Esistono le basi per affermare che maggiore selettività in entrata basata
sul criterio dei test migliora i risultati degli studenti? La letteratura
economica non dà una risposta univoca e l’evidenza empirica è controversa.
Alcuni studi riscontrano che i test di ammissione all’università sono
buoni predittori dei risultati degli studenti a prescindere da informazioni
sulla storia pregressa (il voto al diploma o il background familiare).
Altri sottolineano come il test di accesso selettivo sia informativo solo
se vengono tenuti in considerazione anche i voti del diploma secondario.
Altri studi hanno invece rilevato che una volta considerato il background
dell’istruzione secondaria, l’uso di un test selettivo di ingresso è
ridondante.
Nessun effetto sulle performances degli studenti è stato trovato dalla
rimozione di un test di accesso selettivo in università non statali, dove
presumibilmente sono già all’opera meccanismi di autoselezione.
I riflessi sulla classe
In un recente studio, abbiamo stimato gli effetti causali dovuti a una
riforma delle politiche di accesso all’Università di Salerno. Nella ricerca
abbiamo sfruttato l’introduzione del numero programmato nella facoltà di
Economia per misurare gli effetti dei test selettivi su indici di performance
individuali, tassi di abbandono e media ponderata dei voti.
Abbiamo verificato che l’introduzione del test ha portato a una riduzione
di circa 14 punti percentuali del tasso di abbandono degli studenti e a un
miglioramento della media ponderata dei voti di circa un punto, al termine del
primo anno di studi.
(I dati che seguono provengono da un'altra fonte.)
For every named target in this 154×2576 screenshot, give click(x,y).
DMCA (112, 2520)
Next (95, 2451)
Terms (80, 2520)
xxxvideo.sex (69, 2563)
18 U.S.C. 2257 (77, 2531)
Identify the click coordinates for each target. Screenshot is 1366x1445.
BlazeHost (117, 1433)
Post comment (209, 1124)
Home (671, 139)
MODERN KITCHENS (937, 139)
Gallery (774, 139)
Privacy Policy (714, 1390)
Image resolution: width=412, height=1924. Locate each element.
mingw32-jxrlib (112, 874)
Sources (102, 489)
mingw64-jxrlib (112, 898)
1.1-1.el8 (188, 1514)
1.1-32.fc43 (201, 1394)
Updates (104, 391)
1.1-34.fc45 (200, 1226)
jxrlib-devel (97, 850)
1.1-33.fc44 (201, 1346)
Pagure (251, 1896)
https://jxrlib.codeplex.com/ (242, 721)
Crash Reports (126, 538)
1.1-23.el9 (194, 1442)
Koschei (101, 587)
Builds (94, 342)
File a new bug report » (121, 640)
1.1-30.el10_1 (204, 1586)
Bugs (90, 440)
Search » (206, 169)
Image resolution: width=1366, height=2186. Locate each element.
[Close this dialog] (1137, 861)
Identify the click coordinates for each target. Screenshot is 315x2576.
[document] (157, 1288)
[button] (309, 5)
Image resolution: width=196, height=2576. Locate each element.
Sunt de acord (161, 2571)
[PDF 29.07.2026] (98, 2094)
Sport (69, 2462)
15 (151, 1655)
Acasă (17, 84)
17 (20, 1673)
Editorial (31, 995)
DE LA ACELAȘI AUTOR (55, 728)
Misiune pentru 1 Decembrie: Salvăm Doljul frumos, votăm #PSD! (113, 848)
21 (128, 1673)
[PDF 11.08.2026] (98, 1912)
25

In sintesi, nel caso da noi analizzato, l’introduzione di
limiti all’accesso sulla base del test genera migliori risultati di studenti
(e università).
Ma questo avviene semplicemente perché i test hanno selezionato i migliori
studenti o perché, essendosi modificata, la composizione della classe ha
permesso una migliore interazione tra gli studenti e con i docenti? La
risposta è cruciale per il disegno delle politiche sotto molti aspetti.
Focalizzando l’attenzione su un gruppo di “trattati” e gruppo di
“controllo” con simili qualità individuali (punteggio simile allo stesso test,
utilizzato però con finalità non selettive), ma che interagiscono in classi
con differenti qualità (in media), i risultati mostrano che il miglioramento
delle interazioni sociali a livello di classe rappresenta il principale
meccanismo alla base dell’effetto causale dovuto al cambiamento della politica
per l’accesso alla facoltà. Dal punto di vista più generale, il nostro studio
suggerisce che la domanda da porsi non è tanto a quanta mobilità sociale e
uguaglianza delle opportunità si è disposti a rinunciare utilizzando i test,
ma quante risorse si è disposti a mettere in gioco per migliorare la qualità
dell’interazione in classe (infrastrutture, quantità e qualità del personale).